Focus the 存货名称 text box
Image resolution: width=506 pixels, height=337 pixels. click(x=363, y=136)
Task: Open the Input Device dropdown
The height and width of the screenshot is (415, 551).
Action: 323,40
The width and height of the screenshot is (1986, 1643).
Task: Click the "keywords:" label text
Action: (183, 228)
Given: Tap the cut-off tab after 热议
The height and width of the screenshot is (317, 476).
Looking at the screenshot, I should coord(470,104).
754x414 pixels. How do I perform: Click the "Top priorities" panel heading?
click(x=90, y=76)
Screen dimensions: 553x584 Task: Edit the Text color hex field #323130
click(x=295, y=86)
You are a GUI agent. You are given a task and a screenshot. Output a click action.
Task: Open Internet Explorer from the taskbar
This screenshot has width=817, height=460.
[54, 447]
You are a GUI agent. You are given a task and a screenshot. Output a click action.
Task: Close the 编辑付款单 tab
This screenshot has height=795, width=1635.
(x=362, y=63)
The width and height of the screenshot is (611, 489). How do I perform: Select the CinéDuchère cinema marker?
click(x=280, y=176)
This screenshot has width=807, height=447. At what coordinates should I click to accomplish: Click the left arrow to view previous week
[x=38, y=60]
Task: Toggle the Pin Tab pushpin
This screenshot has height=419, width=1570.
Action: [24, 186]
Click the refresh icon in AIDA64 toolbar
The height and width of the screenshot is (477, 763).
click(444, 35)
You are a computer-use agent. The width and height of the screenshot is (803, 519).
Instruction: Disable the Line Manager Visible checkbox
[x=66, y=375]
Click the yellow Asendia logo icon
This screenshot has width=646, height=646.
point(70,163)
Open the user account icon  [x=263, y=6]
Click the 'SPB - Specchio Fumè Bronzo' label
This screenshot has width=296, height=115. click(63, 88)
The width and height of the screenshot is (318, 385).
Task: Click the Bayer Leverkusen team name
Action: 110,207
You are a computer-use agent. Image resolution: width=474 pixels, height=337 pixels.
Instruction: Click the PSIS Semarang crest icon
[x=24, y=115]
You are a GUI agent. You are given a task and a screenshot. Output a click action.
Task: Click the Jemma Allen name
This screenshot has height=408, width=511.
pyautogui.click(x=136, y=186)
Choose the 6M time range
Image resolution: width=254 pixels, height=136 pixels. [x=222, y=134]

**What you are asked to do:**
Quote verbatim the line containing "Instruction: Click the" and every line after it through the end of the records above.

**Solution to this exercise:**
Instruction: Click the PSIS Semarang crest icon
[x=24, y=115]
You are a GUI agent. You are given a task and a screenshot. Output a click action.
Task: Click the Jemma Allen name
This screenshot has height=408, width=511.
pyautogui.click(x=136, y=186)
Choose the 6M time range
Image resolution: width=254 pixels, height=136 pixels. [x=222, y=134]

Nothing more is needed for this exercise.